Ce documentaire a de la poigne. Il colle à ses sujets. La caméra se frotte aux visages, aux corps. Les couleurs sont riches, variées, éclatantes. Il est vrai que le spectacle de camions-bennes déversant des tonnes de déchets alors que des hommes et des femmes se précipitent pour glaner les matériaux recyclables est à la fois fascinant et repoussant, conditions idéales pour ne pas laisser le spectateur indifférent. Le sujet était pourtant en soi suffisamment éprouvant, il n’était pas utile d’en rajouter dans le pathos avec la musique électronique de Moby, parfois outrageusement racoleuse, alors que la réalisatrice était parvenue à éviter cet écueil malgré la difficulté du thème. Au-delà de ce reproche mineur, WASTE LAND s’avère de bout en bout passionnant, haletant. La vraie réussite de Lucy Walker est d’avoir pris son propos à bras-le-corps et de ne pas avoir eu peur d’embrasser autant d’idées. La misère sociale du Brésil, le processus créatif d’un artiste, les destins individuels de ces hommes et de ces femmes extraits un bref instant de leur condition, la vie d’une œuvre artistique… Autant de sujets qui pourraient faire chacun l’objet de plusieurs documentaires.
En conclusion, s’il ne devait y avoir qu’un seul documentaire à voir cette année, celui-ci serait hautement recommandé. Il est bardé de récompenses obtenues dans de nombreux festivals.

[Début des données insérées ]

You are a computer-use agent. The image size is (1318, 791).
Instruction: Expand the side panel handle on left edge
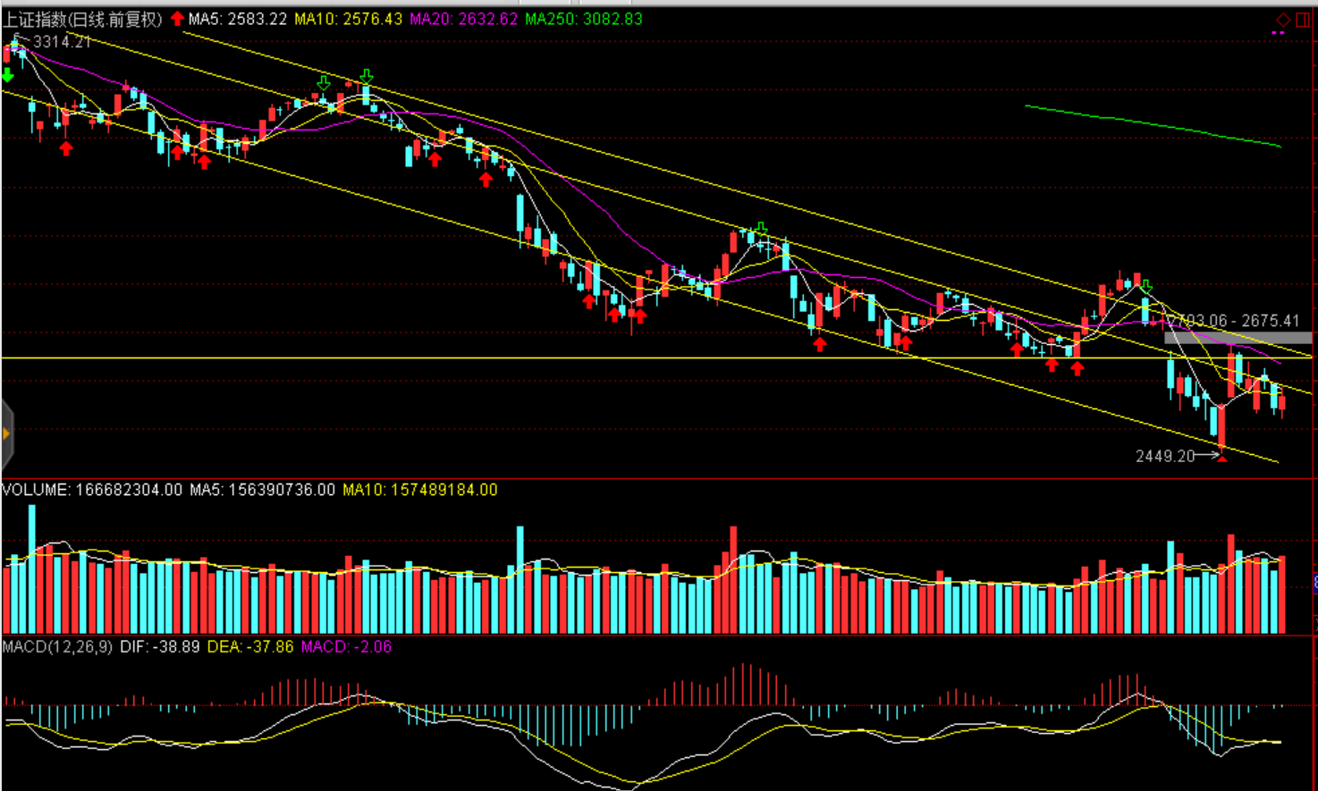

Il est à noter qu’il a été produit par Fernando Meirelles, le réalisateur surdoué de LA CITE DES HOMMES. Outre l’aspect marketing, il est suffisamment rare pour ne pas l’évoquer qu’une personnalité consacre pleinement son art aux laissés-pour-compte de la mondialisation, au-delà du simple gala de charité ou de la visite expresse d’un pays tiers-mondiste. Vik Muniz est Brésilien d’origine et est issu d’un milieu très modeste. Ainsi, il a voulu redistribuer à ces gens de peu, lui qui, par son talent, est devenu une célébrité du monde de l’art contemporain. Pour autant, ce documentaire n’est pas un hymne à son altruisme. Il dépasse son simple cas individuel pour s’intéresser à ces trieurs de déchets. Ils sont les vrais personnages. Leur humanité transpire à travers la pellicule. Ils sont proches de nous, ils auraient pu avoir un destin différent, comme nous-mêmes nous aurions pu être catadores à Jardim Gramacho, simple question de destin.